Cinq stèles gauloises dressées dans le Trégor breton, vestige saisissant de l'âge du fer. Ces monolithes sculptés, classés en 1958, témoignent d'un art funéraire et cultuel celtique d'une rare densité symbolique.
Au cœur des Côtes-d'Armor, dans la commune de Saint-Agathon non loin de Guingamp, un ensemble exceptionnel de cinq stèles gauloises s'impose comme l'un des témoignages les plus éloquents de la civilisation celtique en Armorique. Ces monolithes, façonnés à l'âge du fer, forment un groupe cohérent qui frappe par sa concentration : rares sont les sites bretons à conserver autant de stèles en un même lieu, ce qui confère à cet ensemble une valeur archéologique et patrimoniale hors du commun. Chaque stèle présente une silhouette caractéristique : un fût de pierre allongé, légèrement renflé ou effilé selon les exemplaires, évoquant à la fois la figure humaine stylisée et la borne sacrée.
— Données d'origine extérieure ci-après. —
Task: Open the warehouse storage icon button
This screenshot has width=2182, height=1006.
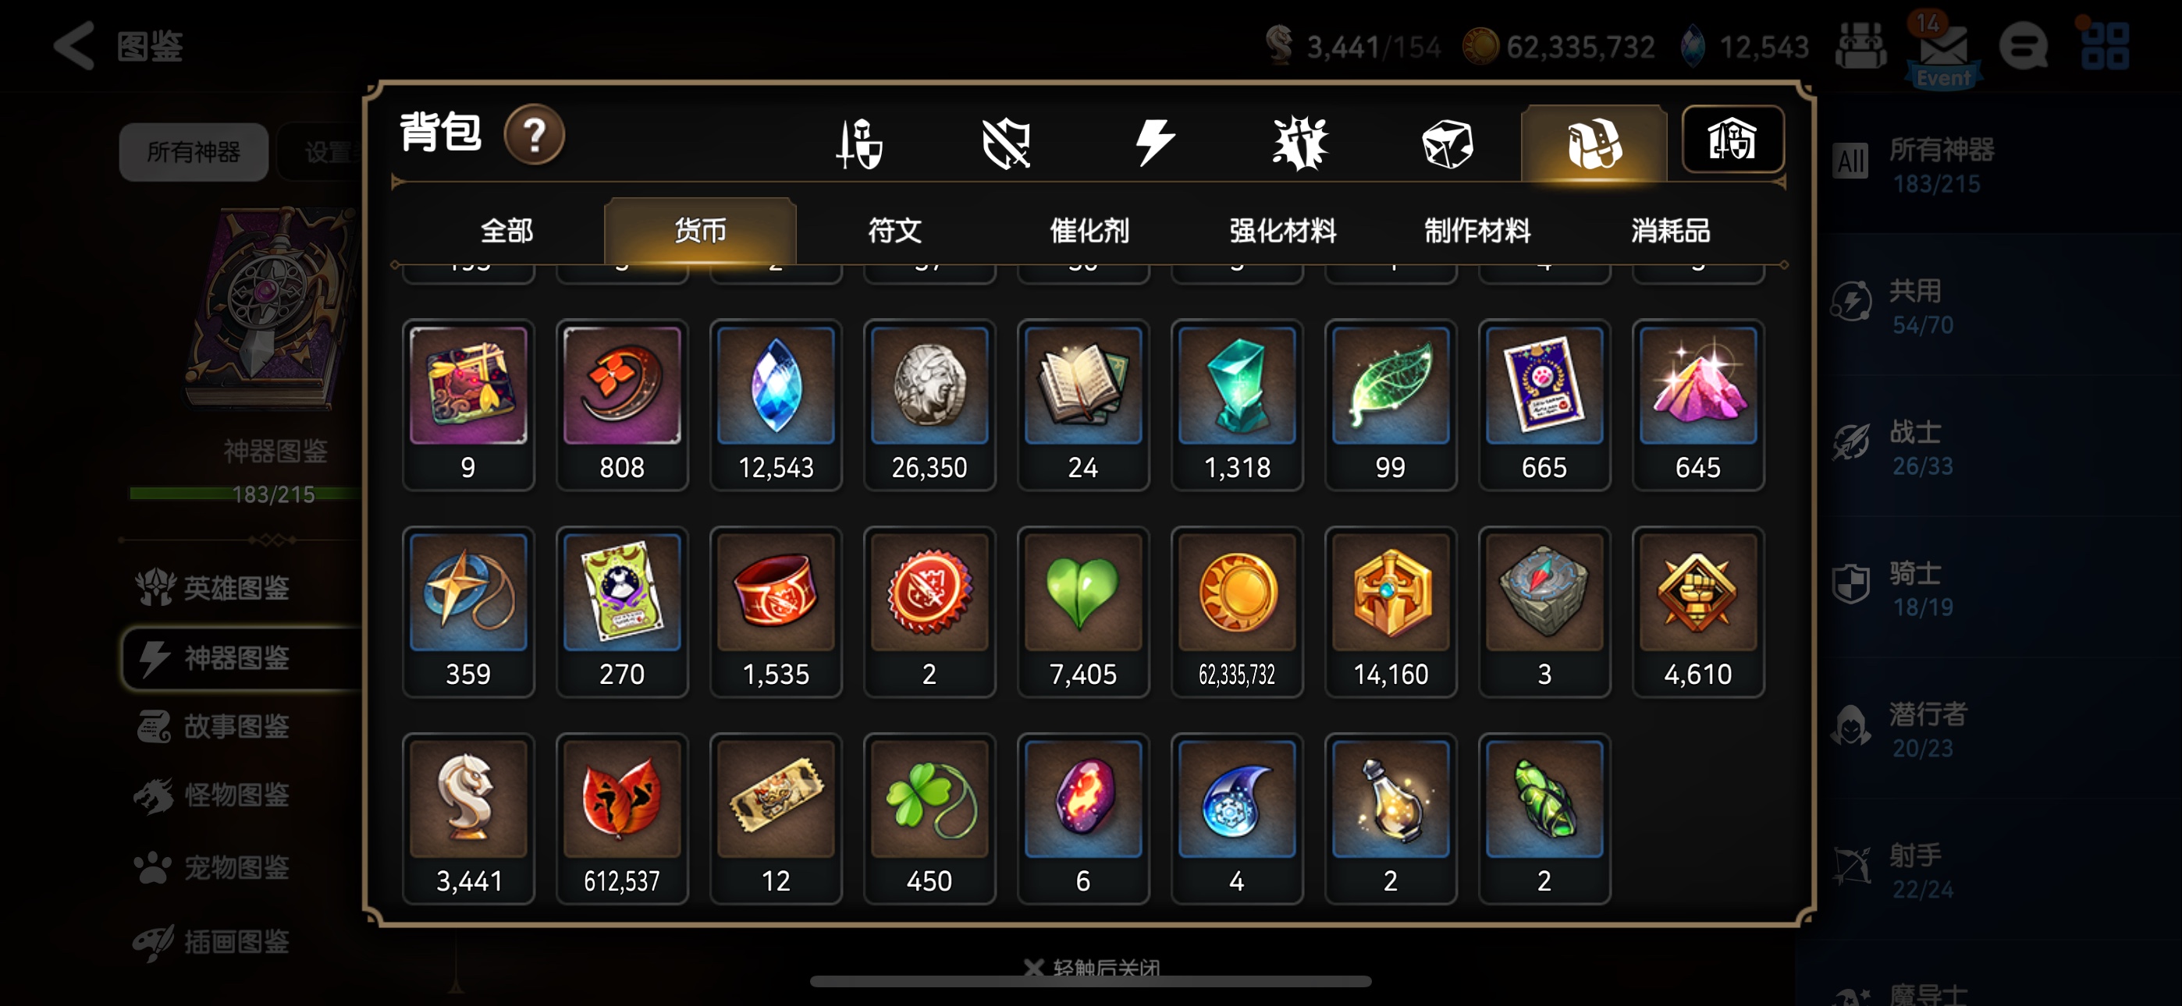Action: click(x=1732, y=140)
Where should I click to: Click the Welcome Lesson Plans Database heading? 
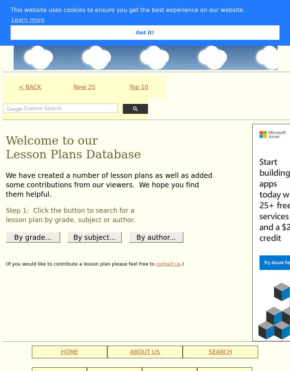[73, 147]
Leur surface, travaillée dans un granite local aux teintes gris-bleuté, porte les stigmates du temps mais laisse parfois deviner des reliefs discrets, des creux ou des traces de polissage qui suggèrent une intention artistique et rituelle délibérée. L'ensemble constitue ainsi un témoignage rare d'un art lapidaire celtique antérieur à la conquête romaine. L'expérience de visite est intimiste et silencieuse. Ces pierres ne se donnent pas immédiatement : il faut prendre le temps de les approcher, de les contourner, de laisser la lumière rasante du matin ou du soir révéler leurs formes. La végétation environnante, typique du bocage breton, ajoute à l'atmosphère de recueillement qui imprègne le site. Les passionnés d'archéologie et d'histoire préhistorique y trouveront matière à de longues méditations comparatives. Le cadre de Saint-Agathon, petite commune du Trégor intérieur, participe pleinement à cette expérience. À quelques kilomètres seulement de Guingamp et de sa basilique Notre-Dame-de-Bon-Secours, le site offre un contraste saisissant entre le Moyen Âge chrétien et ces témoins bien plus anciens d'une spiritualité pré-romaine. Le territoire armoricain, exceptionnellement riche en menhirs, dolmens et stèles, s'affirme ici comme un conservatoire vivant de la mémoire celtique.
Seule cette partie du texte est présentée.